TwitterReporter: Breaking News Detection and Visualization through the Geo-Tagged Twitter Network
Java
Fetching latest commit…
Cannot retrieve the latest commit at this time.
Failed to load latest commit information.
src/main
stopwords
.gitignore
README.txt
TwitterReporter.pdf
lgpl-3.0.txt
pom.xml

README.txt

TwitterReporter: Breaking News Detection and Visualization through the Geo-Tagged Twitter Network

Twitter provides a constant stream of concise data, useful within both geospatial and temporal domains.  This project attempts to accomplish a useful and interesting task: using live Twitter data to automatically identify breaking news events in near real-time.

Please see TwitterReporter.pdf for more details.

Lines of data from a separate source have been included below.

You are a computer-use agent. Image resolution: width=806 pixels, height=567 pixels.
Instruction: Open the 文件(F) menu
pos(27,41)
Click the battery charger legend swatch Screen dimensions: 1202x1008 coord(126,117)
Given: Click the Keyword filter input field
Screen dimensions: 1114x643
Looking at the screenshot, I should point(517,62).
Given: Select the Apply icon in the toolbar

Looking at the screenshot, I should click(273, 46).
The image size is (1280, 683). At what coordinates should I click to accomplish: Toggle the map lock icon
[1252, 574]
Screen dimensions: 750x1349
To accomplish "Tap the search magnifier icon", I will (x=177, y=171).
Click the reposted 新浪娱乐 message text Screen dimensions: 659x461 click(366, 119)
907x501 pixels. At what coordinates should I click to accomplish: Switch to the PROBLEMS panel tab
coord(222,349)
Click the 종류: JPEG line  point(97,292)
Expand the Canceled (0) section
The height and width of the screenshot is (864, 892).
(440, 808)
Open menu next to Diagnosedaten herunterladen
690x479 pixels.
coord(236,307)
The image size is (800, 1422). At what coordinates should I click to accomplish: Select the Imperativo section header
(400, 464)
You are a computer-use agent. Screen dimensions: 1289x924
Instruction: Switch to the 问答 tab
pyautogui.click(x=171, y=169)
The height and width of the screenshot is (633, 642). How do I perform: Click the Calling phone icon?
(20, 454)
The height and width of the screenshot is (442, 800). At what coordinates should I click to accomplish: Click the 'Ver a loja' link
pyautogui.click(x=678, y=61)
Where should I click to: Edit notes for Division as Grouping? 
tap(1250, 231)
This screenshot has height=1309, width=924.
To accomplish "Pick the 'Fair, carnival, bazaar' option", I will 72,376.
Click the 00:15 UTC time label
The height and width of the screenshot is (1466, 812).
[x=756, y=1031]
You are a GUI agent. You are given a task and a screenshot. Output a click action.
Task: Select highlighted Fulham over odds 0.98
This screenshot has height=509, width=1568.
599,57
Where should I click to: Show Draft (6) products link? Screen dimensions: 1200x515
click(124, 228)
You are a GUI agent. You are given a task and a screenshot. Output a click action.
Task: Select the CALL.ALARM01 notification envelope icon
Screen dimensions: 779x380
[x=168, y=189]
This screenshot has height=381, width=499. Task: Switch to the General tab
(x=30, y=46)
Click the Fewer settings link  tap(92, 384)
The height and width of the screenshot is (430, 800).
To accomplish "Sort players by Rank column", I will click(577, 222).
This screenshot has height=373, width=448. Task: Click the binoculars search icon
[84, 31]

TwitterReporter was granted increased access to the location-based streaming filter Twitter API.  The removed rate-limiting effectively gives us all live, geotagged tweets in the continental US by filtering on a grid system.  Although this is important for data quality, the library can still be used on any account.

Currently, the bot processes and cleanses incoming data through the following steps:

1.) the tweet must be geotagged
2.) skip any accounts flagged with non-English languages.
3.) replace whitespace with single spaces (easier to parse)
4.) skip anything with non-printable ASCII characters
5.) remove URLs
6.) remove replies ("RT @foo" syntax)
7.) remove hashtags
8.) remove XHTML encoded characters
9.) remove non-alphanumeric characters
10.) remove stopwords

The stopwords are an aggregated list from 9 different sources, as well as a full geological database.  All words are compiled into a single stopwords/generated.txt file that is used by Lucene.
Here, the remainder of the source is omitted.